■ PROVIDED PASSAGE:

FullyIonized writes: "Gigalaw.com has an interesting article on the legality of using thumbnail images written by an attorney for Penthouse magazine, who "had to be familiar with the entire Penthouse-catalog of photos and models, and ... proactively surfed the Net in search of kidnapped images." He summarizes an interesting case, and then argues that pr0n thumbnails (among others) are different from other thumbnails."

3 of 19 comments (clear)

  1. Funny over exageration. by Deagol · · Score: 3, Informative
    The offending sites spanned the spectrum, from basic home pages where some college student had posted a picture of his favorite Penthouse Pet, to multi-million dollar pornographic pay sites that were stealing virtually the entire catalogue of Penthouse's previously published photos.

    Show me one "multi-million" dollar porn pay site today (never mind in the early-to-mid 90's). From what I hear, due to the glut of porn out there, it doesn't pay that much. Even Playboy's own site is losing money.

    1. Re:Funny over exageration. by tregoweth · · Score: 2, Informative

      While adult sites aren't doing as well as they did a few years ago (when there weren't so freakin' many), the top ones still do pretty well. Playboy's is actually one of the few big adult sites that has never been profitable. (Reportedly, Penthouse's pay site became profitable the day it opened.)

  2. Thumbnail etiquette by infernalC · · Score: 2, Informative

    One of the greatest features of HTML/XHTML is the ability to reference any object accessible via http within a document using an object element or an image element. However, to say that such an object is embedded in a document is not accurate. It is referenced by the document. Browsers may or may not choose to display referenced objects.

    I think that image indexing services like Google, or any other web content creator, would not be violating any sort of copyright laws if they simply referenced the original images and let the browsers scale them to thumbnail size. I suspect they do not do this because browsers' resampling algorithms suck and images take loads of time to download; therefore, users would be dissatisfied with search results pages loading times.

    I think that works placed on public http servers are inherently permissibly copyable: since the only way people can look at them is to obtain a copy in the first place, the content creator meant for the work to be copied in the first place.

■ RECORDED DATA:
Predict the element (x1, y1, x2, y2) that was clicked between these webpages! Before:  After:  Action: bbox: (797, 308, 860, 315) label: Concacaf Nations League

■ ABOUT THIS EXERCISE: In the thumbnail thread, do these statements agree with the text? (a) Playboy's site is described as never having been profitable. (b) The Gigalaw.com article was written by an attorney for Playboy. (c) One comment says browsers always display referenced objects. Answer yes or no for each, and quote the words that decide it. The lines after the thumbnail thread are separate material.

■ SOLUTION TO THIS TASK:
(a) Yes: "Playboy's is actually one of the few big adult sites that has never been profitable."
(b) No: "written by an attorney for Penthouse magazine"
(c) No: "Browsers may or may not choose to display referenced objects."